Directions for this task:
Set out the lines below, starting with the line containing "43 (611, 2054)" and going on through the line containing "Пополнить счет (933, 632)", as a Markdown table with the columns Row and Item. Put one line per row and skip any blank lines.

Data in this exercise:
>> BEGIN

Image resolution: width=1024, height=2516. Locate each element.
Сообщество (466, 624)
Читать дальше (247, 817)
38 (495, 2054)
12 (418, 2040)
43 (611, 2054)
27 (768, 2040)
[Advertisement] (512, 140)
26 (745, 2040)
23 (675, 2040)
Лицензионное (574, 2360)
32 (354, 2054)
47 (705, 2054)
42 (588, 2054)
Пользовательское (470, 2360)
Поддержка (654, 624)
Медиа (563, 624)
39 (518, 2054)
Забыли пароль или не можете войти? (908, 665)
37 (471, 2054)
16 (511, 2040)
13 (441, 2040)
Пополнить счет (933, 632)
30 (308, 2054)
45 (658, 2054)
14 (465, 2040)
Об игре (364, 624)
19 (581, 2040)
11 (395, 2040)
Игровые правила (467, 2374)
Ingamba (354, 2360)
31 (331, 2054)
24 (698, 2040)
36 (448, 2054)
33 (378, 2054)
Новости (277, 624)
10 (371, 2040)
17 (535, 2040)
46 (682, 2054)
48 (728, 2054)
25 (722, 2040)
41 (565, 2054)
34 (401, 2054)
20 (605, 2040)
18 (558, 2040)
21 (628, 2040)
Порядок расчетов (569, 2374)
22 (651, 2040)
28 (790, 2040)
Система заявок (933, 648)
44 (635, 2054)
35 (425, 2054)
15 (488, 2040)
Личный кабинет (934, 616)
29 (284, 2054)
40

>> END
>> BEGIN

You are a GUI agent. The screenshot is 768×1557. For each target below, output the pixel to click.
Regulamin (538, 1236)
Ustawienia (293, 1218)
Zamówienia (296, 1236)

>> END

Written response:
| Row | Item |
|---|---|
| 1 | 43 (611, 2054) |
| 2 | 27 (768, 2040) |
| 3 | [Advertisement] (512, 140) |
| 4 | 26 (745, 2040) |
| 5 | 23 (675, 2040) |
| 6 | Лицензионное (574, 2360) |
| 7 | 32 (354, 2054) |
| 8 | 47 (705, 2054) |
| 9 | 42 (588, 2054) |
| 10 | Пользовательское (470, 2360) |
| 11 | Поддержка (654, 624) |
| 12 | Медиа (563, 624) |
| 13 | 39 (518, 2054) |
| 14 | Забыли пароль или не можете войти? (908, 665) |
| 15 | 37 (471, 2054) |
| 16 | 16 (511, 2040) |
| 17 | 13 (441, 2040) |
| 18 | Пополнить счет (933, 632) |